▶ **Dataset**
= = = = =

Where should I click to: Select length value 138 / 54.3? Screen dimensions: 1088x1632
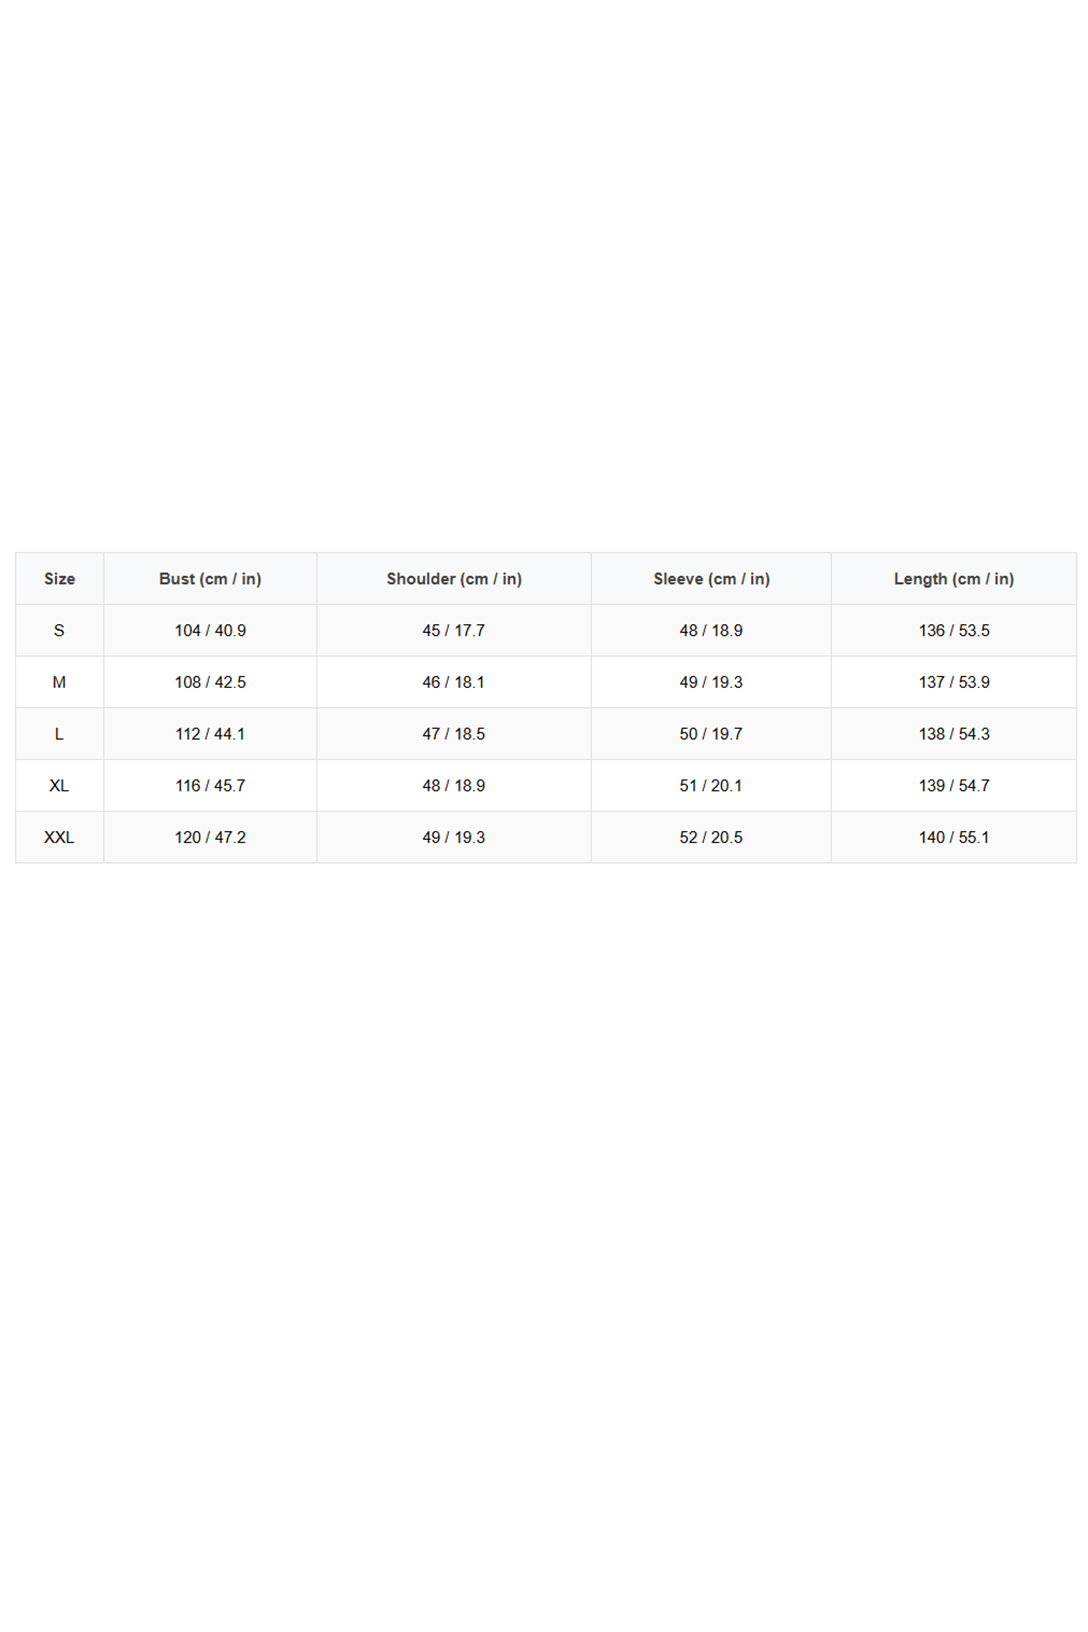[954, 734]
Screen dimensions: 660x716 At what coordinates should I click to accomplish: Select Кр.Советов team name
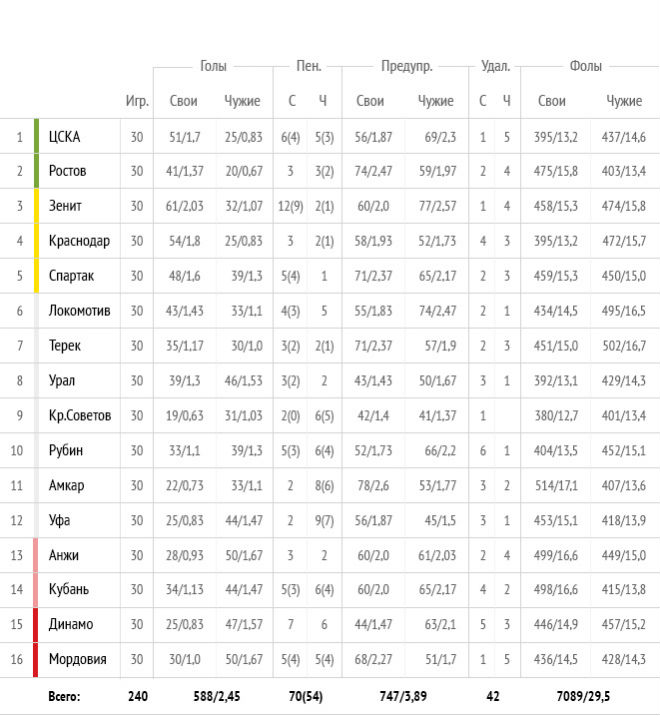(79, 416)
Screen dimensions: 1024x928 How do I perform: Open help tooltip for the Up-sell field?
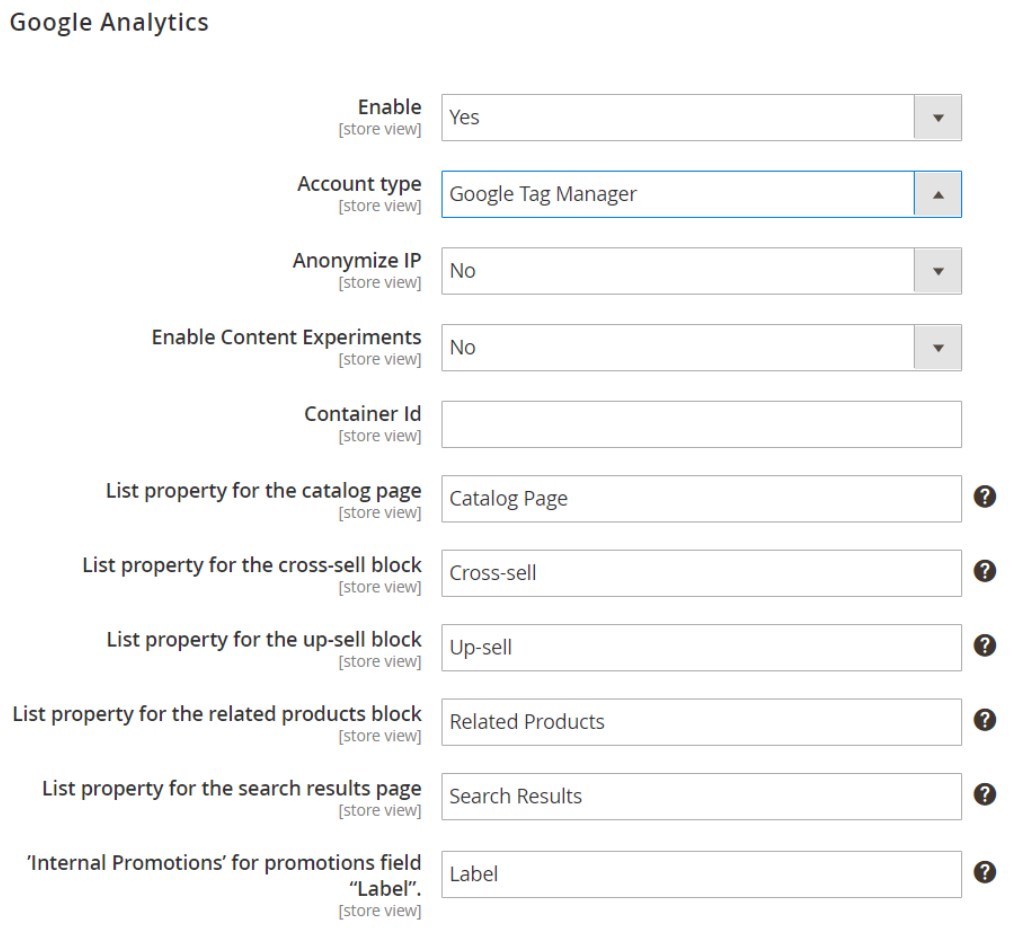[984, 646]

= = = = =

▶ **Work required**
From the line with "Screen dimensions: 1024x928" to the final line of the entries above, reproduce each line exactly and nothing else; the pictures stay out.

▶ **Solution for this problem**
Screen dimensions: 1024x928 How do I perform: Open help tooltip for the Up-sell field?
[984, 646]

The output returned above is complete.